Poland had experienced no de facto existence for over a hundred years, and would not until Versailles after World War I. Partitioned among Prussia, Austria and Russia, at the turn of the last century the Poles were further divided among themselves into bourgeois time-servers and officialdom, syndicalists and conservative workers, theoretical revolutionaries and anarchists, out-and-out terrorists and rural bandits. In this time frame, in the house of his mother a chemist (Tadeusz Huk) has barely enough time to assemble one canister bomb and entrust it to an elegant female before the police haul him away. The woman is Kama (Barbara Grabowska), who soon will carry the device in a gift-wrapped box to assassinate the Governor (Ryszard Sobolewski) at a reception-ball. Nervous to distraction, she is ambiguously motivated by admiration and desire for the professional revolutionary terrorist Leon Marek (Olgierd Lukaszewicz), recently sprung from prison by, among others, Kamil (Tomasz Miedzik), who loves her and serves as horse-carriage driver to the ball.

SPOILER ALERT

The attempt never coming off, the three conspirators flee in a downpour, Marek so berating her failure of nerve and ordering her back to doctrinaire soapboxing, that she winds up in a Dickensian mental institution. Dodging police and patrolling Cossacks, Leon heads for Cracow, cold-bloodedly disposes of a suspected informer, and semi-enlists adherents from the countryside Slamowicz gang of brigands.

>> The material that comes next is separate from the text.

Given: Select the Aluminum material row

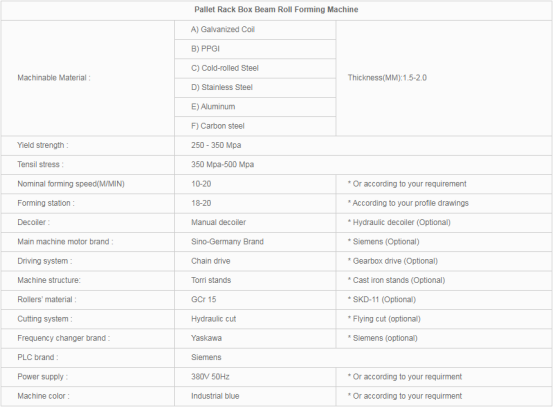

While the competing and at best loose anti-authority Fighting Force disintegrates and Keystone Kops police let Leon slip through their fingers, the other terrorist who emerges is feckless Wojtek Kielza (Adam Ferency). Slow-thinking to the point of being a danger, lost without anyone to tell him what to do, he hides the explosive at his disillusioned uncle and aunt’s (Marian Lacz, Alicja Sobieraj) before being easily duped and led, unsuspicious, directly to the Okhrana police station. His solitary fate and that of Kama are the only ones that elicit sympathy. His cellmate, a cynical devil-may-care anarchist jailed for other activities, is released the following day, kills the partner who betrayed him, deliver’s Wojtek’s sad note to his relatives, discovers the bomb and laughs his head off as police beat him to a pulp when his terrorist attempt goes awry, too.

Neither novelist Strug nor screenwriter Toeplitz nor director Holland wastes any sympathy on either the brutes who govern and their minions or on the disorganized brutal-with-a-cause patriots (and traitors). Filmed with striking light from single sources but overall as though through a fine veil from mists rising from the river, Fever is consciously distant, sardonic, even cold. No one is really admirable, even with grievances aplenty, in this realistic mix of victims and victimizers, oppressed and oppressors, dreamers and schemers. Villains there are, and fools, just no heroes.

With cosmetic shifts in geography, the tale continues today, a century-plus later. 

(Released by Contal International Inc. and not rated by MPAA.)